- _TEXTAUSZUG_:
▶
03.03.2011
Der erste Römer in Schottland

Der Adler der Neunten Legion


Der Adler der Neunten Legion: Channing Tatum, Donald Sutherland Ein junger Römer (Channing Tatum) möchte seine Familienehre wiederherstellen. Mit dem Sklaven Esca (Jamie Bell) begibt er sich auf die Suche nach der einst von seinem Vater angeführten, verschollenen Neunten Legion.
Die Handlung des Films ist 140 nach Christus angesetzt. Um sie zeitlich einzuordnen: Etwa 200 Jahre zuvor lebte Julius Caesar – und spielen die Asterix-Abenteuer. Diese haben mit dem vorliegenden Film gemein, dass Kelten gegen Römer in Schlachten kämpfen. Mit zwei gewaltigen Unterschieden: "Der Adler ..." zeigt im Gegensatz zu den Asterix-Heften die Schlachten ernst, blutig, actionreich. Und: Die Römer sind einseitig als Helden, die anderen als Barbaren gezeichnet. Überein stimmt die comichafte Darstellung.

Kevin Macdonald ist ein Filmregisseur mit Renommee. Er drehte zuvor unter anderem mehrere preisgekrönte Dokumentarfilme und "Der letzte König von Schottland", einen Spielfilm über den ugandischen Diktator Idi Amin. Der Film brachte seinem Hauptdarsteller Forest Whitaker den Oscar und dem Film zahlreiche Auszeichnungen ein. Im Titel dieses Films, obwohl er in Uganda spielt, kam Schottland deswegen vor, weil Idi Amin im Film ein Trikot mit "Scotland"-Aufschrift erhält. Im Film wie in der Wirklichkeit betrachtete sich Idi Amin im Größenwahn als Bezwinger des Britischen Imperiums, er bot sich als König von Schottland an.

In "Der Adler der Neunten Legion“ geht es ebenfalls um Bezwinger Britanniens, die Römer. Aber nicht ganz Britannien war römisch besetzt, die Dörfer des Nordens leisteten Widerstand. So erfolgreich, dass die sogenannte Neunte Legion ca. 120 nach Christus dort spurlos verschwand und Rom daraufhin den Hadrianswall errichten ließ, eine Mauer, die das heutige Schottland vom Römischen Reich abgrenzte. Regisseur Kevin Macdonald ist selber Schotte. Für "Der Adler ..." drehte er in seiner Heimat. Doch die kommt im Film alles andere als gut weg.
◀
- _BEREITGESTELLTE ANGABEN_:
▶
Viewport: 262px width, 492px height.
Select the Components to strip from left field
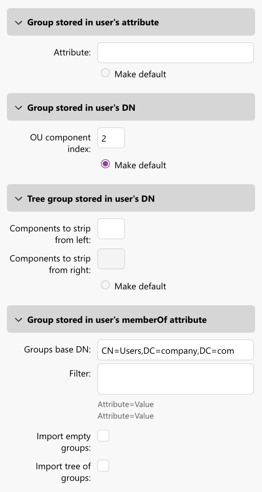click(111, 229)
◀
- _ANWEISUNGEN_:
A. Welches Bauwerk ließ Rom laut der Filmbesprechung nach dem Verschwinden der Neunten Legion errichten?
B. Schreibe die Filmbesprechung zu „Der Adler der Neunten Legion“ im Anschluss an ihren letzten Satz weiter.
Das Material wird für die Aufgaben nicht gebraucht.

- _ANTWORTEN JE AUFGABE_:
A. Den Hadrianswall, eine Mauer, die das heutige Schottland vom Römischen Reich abgrenzte.

B.
Der Adler der Neunten Legion: Filmplakat Der von Channing Tatum gespielte junge Römer Marcus Aquila findet keine Ruhe. Damit rettet der neue Kommandant einer Festung vielen seiner Untergebenen das Leben: Er merkt in einer Nacht, dass ein Angriff der Kelten Britanniens bevorsteht. In der folgenden Schlacht erweist er sich als tapferer Anführer, wird aber schwer verwundet. Ehrenhaft aus der Armee entlassen und bei seinem Onkel (Donald Sutherland) halbwegs gesund gepflegt, entscheidet er sich als Zuschauer eines Gladiatorenkampfes, für das Leben eines Sklaven einzutreten. Dieser, Esca (Jamie Bell), leistet nach seiner Rettung einen Eid: Er will seinem neuen Herrn treu ergeben sein. Marcus findet weiterhin keine Ruhe: Sein Vater führte einst die verschollene, 5000 Mann starke Neunte Legion an. Nur mit Esca an seiner Seite überwindet er den Hadrianswall und sucht in Kaledonien nach Spuren der Legion. Deren Feldzeichen, einen Metalladler, möchte Marcus zur Ehrenrettung seiner Familie wiederfinden. Aber bleibt Esca, ein Brite, in der Marcus unbekannten, Esca aber vertrauten Welt loyal?

"Der Adler der Neunten Legion" ist eine Literaturverfilmung nach Rosemary Sutcliff (1920 – 1992), einer in Großbritannien bekannten Schriftstellerin, die vor allem Bücher über die römische Besatzung Britanniens schrieb. Die Filmemacher, Regisseur Macdonald und sein Drehbuchautor Jeremy Brock, kennen Sutcliffs Werk und wissen, dass gerade Sutcliffs "The Eagle of the Ninth" zu verfilmen lohnt, handelt der Roman doch von Schlachten und anderen Kämpfen, die auf der Leinwand actionreich wiedergegeben werden können, und dies geschieht in Macdonalds Film in der Tat so, dass der Kinogänger seine Freude an ihnen hat, die Kämpfe sind sehr gut gefilmt. Der Roman handelt des Weiteren von Loyalität, die auf die Probe gestellt wird – der Film setzt auch in dieser Hinsicht die Vorlage gut um: Spannend ist es für den Zuschauer, zuzusehen, wie der von Jamie Bell ("Billy Elliot – I will dance") dargestellte Sklave Esca in seiner Heimat möglicherweise Marcus in eine Falle locken wird. Oder sieht Esca schließlich seine eigenen Landsleute, wie es die Römer tun, auch als unzivilisierte Barbaren an, so dass er lieber Marcus unterstützen will?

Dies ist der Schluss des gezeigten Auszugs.